▶ [WORK ORDER]
From the line containing "Instruction: Click YouTube" to the last line of the listing, transcribe exactly and add nothing else; keep both ends and omit pictures.

^^^^^^^^

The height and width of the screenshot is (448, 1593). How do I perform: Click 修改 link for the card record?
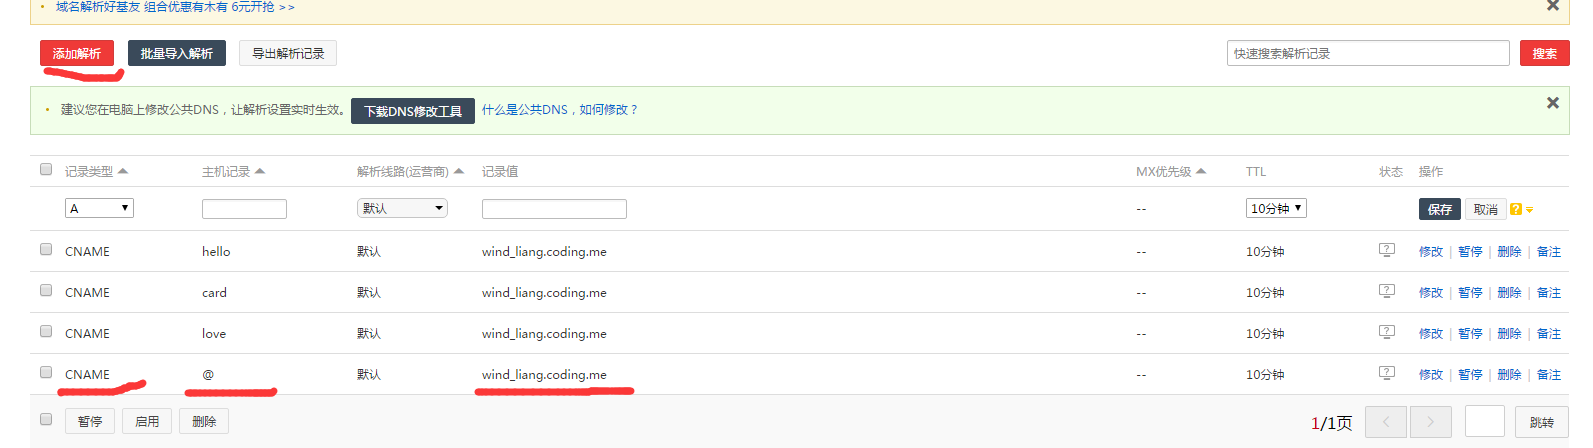click(1430, 292)
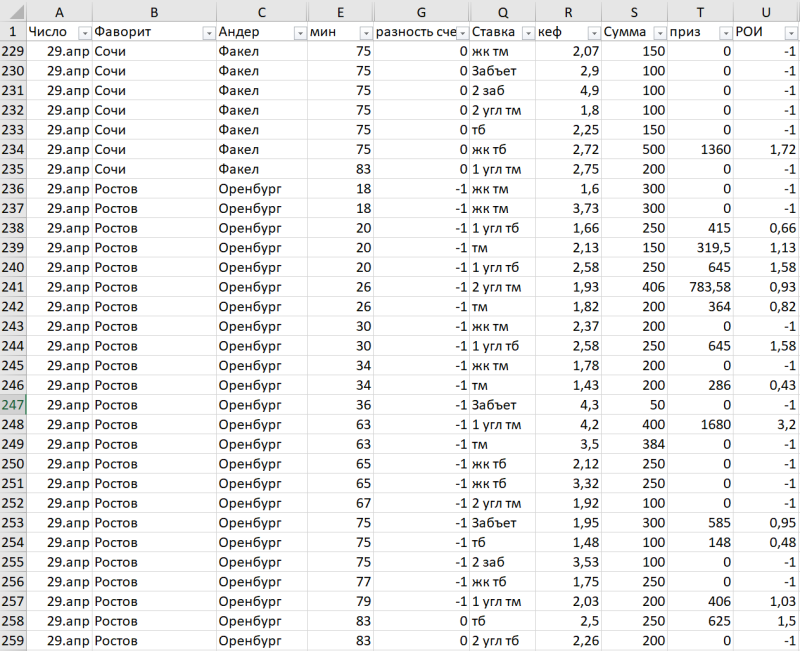Expand the Ставка filter dropdown
Image resolution: width=800 pixels, height=651 pixels.
click(x=526, y=32)
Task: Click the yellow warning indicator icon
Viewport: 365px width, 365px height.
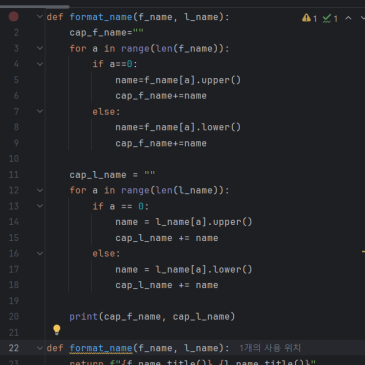Action: point(306,18)
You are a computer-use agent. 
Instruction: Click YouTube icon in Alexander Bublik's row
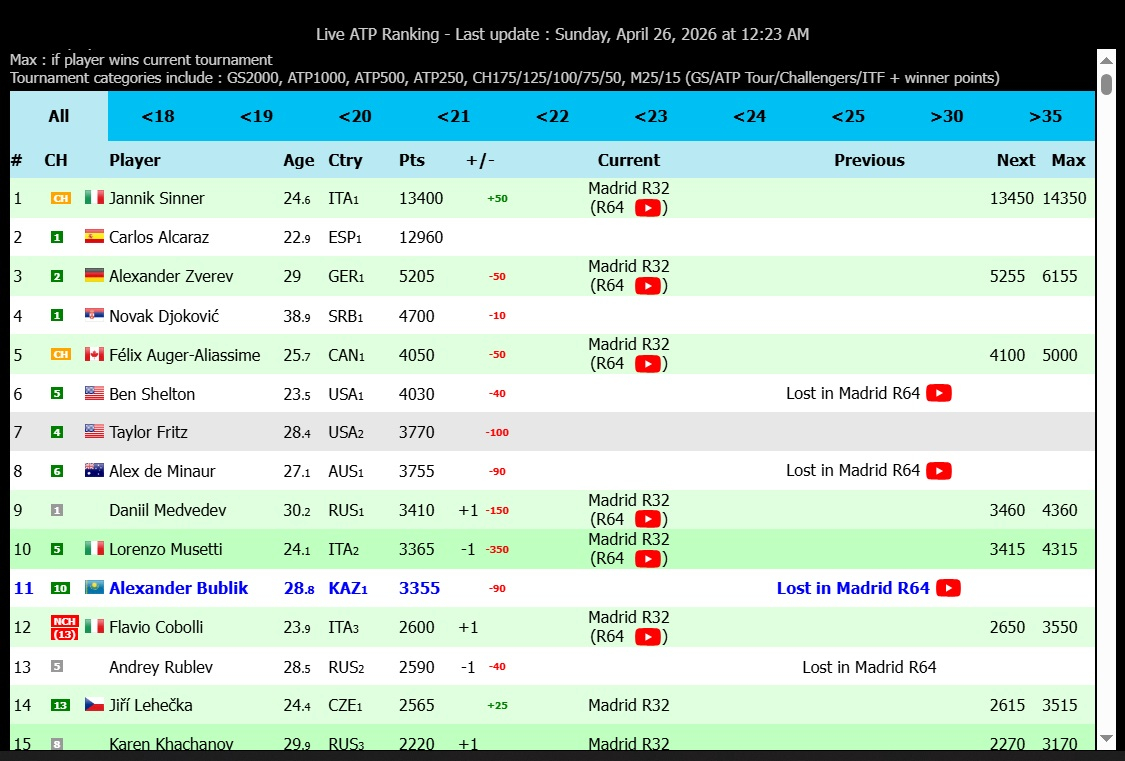point(948,588)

^^^^^^^^

▶ [EXERCISE OUTPUT]
Instruction: Click YouTube icon in Alexander Bublik's row
point(948,588)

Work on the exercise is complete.